Entries that point to text and elements:
---------------

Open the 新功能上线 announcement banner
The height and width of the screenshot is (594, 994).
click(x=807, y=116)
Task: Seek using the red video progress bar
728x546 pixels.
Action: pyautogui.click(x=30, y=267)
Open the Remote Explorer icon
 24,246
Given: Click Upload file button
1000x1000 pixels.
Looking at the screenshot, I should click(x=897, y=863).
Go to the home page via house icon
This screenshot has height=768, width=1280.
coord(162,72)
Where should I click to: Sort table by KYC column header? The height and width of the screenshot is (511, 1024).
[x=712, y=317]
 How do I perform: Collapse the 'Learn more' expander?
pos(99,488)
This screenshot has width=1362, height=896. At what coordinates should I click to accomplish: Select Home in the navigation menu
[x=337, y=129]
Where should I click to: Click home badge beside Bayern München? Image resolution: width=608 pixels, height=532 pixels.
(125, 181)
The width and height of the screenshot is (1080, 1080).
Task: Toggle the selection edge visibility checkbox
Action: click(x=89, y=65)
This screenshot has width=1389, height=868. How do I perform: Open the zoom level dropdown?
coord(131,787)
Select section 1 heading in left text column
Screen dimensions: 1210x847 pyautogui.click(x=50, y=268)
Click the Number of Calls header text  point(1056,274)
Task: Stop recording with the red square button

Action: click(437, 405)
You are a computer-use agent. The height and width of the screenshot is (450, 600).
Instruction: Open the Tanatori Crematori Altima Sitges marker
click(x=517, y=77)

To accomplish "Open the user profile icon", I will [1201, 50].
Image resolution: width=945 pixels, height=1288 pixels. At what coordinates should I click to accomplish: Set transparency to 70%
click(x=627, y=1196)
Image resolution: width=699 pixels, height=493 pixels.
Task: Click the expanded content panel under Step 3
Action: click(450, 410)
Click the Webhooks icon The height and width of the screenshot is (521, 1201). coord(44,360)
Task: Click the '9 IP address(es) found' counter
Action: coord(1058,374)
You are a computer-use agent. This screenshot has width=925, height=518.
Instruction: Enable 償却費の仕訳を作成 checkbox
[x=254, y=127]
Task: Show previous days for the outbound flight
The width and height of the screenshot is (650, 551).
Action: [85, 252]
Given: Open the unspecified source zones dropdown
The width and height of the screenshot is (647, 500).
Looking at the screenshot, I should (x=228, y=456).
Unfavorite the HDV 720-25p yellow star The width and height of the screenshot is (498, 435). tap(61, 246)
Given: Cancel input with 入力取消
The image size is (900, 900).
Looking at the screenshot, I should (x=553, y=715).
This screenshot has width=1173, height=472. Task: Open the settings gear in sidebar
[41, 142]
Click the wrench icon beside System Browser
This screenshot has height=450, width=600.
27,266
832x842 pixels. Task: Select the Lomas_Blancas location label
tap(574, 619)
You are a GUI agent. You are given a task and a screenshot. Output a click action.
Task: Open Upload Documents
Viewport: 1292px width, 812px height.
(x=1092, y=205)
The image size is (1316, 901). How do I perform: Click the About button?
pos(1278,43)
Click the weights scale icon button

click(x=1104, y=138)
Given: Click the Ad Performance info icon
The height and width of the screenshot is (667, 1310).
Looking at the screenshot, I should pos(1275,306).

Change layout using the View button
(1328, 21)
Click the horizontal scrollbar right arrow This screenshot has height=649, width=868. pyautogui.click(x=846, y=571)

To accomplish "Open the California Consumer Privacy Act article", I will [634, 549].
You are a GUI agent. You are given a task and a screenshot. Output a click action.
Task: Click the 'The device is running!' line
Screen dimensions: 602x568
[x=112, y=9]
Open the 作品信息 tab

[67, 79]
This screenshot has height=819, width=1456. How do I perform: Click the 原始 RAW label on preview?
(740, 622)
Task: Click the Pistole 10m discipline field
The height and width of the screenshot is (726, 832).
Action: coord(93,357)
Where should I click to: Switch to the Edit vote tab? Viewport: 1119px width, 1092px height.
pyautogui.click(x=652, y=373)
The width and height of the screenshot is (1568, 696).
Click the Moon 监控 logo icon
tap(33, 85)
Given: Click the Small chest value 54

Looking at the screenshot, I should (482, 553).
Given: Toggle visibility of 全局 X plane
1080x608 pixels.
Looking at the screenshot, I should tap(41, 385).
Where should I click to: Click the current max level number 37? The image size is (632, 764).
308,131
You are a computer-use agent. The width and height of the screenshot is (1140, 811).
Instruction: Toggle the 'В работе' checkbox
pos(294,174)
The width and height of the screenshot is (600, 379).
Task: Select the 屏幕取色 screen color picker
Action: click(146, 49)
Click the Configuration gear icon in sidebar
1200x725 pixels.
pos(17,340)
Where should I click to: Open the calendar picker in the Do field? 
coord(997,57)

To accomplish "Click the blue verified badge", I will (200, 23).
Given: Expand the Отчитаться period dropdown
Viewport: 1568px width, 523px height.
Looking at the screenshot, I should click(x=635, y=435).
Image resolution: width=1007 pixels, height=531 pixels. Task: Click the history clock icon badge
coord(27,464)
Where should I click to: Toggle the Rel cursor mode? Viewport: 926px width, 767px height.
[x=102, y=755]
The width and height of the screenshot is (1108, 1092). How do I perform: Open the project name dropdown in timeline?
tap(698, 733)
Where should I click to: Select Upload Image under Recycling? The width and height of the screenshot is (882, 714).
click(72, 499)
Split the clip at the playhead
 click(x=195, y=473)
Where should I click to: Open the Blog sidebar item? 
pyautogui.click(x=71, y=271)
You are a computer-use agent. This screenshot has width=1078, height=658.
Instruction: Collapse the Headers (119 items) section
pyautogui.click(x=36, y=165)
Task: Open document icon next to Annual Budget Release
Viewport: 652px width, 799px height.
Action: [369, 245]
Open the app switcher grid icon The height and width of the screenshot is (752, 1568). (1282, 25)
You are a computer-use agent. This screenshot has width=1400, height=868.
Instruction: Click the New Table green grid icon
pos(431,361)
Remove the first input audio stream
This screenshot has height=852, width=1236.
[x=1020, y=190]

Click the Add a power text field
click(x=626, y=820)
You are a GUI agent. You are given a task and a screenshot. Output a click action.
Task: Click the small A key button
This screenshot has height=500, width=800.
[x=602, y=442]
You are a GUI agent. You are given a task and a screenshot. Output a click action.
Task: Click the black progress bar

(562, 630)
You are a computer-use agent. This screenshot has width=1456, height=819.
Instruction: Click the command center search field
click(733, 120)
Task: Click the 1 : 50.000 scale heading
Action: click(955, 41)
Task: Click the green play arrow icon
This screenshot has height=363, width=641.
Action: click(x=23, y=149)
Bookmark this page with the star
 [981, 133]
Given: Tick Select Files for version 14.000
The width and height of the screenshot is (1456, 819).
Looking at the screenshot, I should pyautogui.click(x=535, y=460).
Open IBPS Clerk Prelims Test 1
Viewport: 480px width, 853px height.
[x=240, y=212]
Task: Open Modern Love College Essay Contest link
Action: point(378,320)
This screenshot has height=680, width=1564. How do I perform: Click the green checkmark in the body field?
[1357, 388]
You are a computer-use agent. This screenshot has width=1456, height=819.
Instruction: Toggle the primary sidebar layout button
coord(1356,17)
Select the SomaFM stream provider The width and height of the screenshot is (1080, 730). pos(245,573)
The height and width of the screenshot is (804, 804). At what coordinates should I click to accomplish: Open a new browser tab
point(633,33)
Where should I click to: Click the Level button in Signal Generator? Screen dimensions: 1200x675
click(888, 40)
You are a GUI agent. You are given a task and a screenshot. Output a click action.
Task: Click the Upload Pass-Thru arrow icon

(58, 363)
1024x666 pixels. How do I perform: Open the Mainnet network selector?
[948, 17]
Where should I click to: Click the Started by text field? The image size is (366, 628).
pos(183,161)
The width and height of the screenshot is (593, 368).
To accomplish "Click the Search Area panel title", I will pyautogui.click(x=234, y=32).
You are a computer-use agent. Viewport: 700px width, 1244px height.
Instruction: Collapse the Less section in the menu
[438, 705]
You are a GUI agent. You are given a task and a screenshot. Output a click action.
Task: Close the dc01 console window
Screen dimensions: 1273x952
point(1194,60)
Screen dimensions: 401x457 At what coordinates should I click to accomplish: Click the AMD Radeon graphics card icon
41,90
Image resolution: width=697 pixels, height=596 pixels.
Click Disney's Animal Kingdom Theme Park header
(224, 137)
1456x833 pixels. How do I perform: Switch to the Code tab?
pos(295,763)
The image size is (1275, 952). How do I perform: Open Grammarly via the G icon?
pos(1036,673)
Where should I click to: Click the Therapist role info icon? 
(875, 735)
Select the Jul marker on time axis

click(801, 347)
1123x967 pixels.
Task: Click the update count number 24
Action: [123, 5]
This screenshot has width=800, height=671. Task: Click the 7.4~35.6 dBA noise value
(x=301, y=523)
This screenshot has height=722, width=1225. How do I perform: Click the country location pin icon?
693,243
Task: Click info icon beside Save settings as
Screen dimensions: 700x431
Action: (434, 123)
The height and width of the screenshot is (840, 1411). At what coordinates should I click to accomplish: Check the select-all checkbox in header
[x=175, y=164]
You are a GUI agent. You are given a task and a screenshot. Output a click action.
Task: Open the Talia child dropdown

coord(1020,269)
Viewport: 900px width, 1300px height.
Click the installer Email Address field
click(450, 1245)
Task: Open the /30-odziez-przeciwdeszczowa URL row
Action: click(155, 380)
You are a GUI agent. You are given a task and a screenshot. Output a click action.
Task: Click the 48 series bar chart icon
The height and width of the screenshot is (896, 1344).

---------------

Render the lines starting at the one containing "Given: Click the Ad Performance info icon" and ending at the one containing "Looking at the screenshot, I should tap(41, 385)." as a numbered list, leaving out blank lines.

#### Solution to the problem:
1. Given: Click the Ad Performance info icon
2. The height and width of the screenshot is (667, 1310).
3. Looking at the screenshot, I should pos(1275,306).
4. Change layout using the View button
5. (1328, 21)
6. Click the horizontal scrollbar right arrow This screenshot has height=649, width=868. pyautogui.click(x=846, y=571)
7. To accomplish "Open the California Consumer Privacy Act article", I will [634, 549].
8. You are a GUI agent. You are given a task and a screenshot. Output a click action.
9. Task: Click the 'The device is running!' line
10. Screen dimensions: 602x568
11. [x=112, y=9]
12. Open the 作品信息 tab
13. [67, 79]
14. This screenshot has height=819, width=1456. How do I perform: Click the 原始 RAW label on preview?
15. (740, 622)
16. Task: Click the Pistole 10m discipline field
17. The height and width of the screenshot is (726, 832).
18. Action: coord(93,357)
19. Where should I click to: Switch to the Edit vote tab? Viewport: 1119px width, 1092px height.
20. pyautogui.click(x=652, y=373)
21. The width and height of the screenshot is (1568, 696).
22. Click the Moon 监控 logo icon
23. tap(33, 85)
24. Given: Click the Small chest value 54
25. Looking at the screenshot, I should (482, 553).
26. Given: Toggle visibility of 全局 X plane
27. 1080x608 pixels.
28. Looking at the screenshot, I should tap(41, 385).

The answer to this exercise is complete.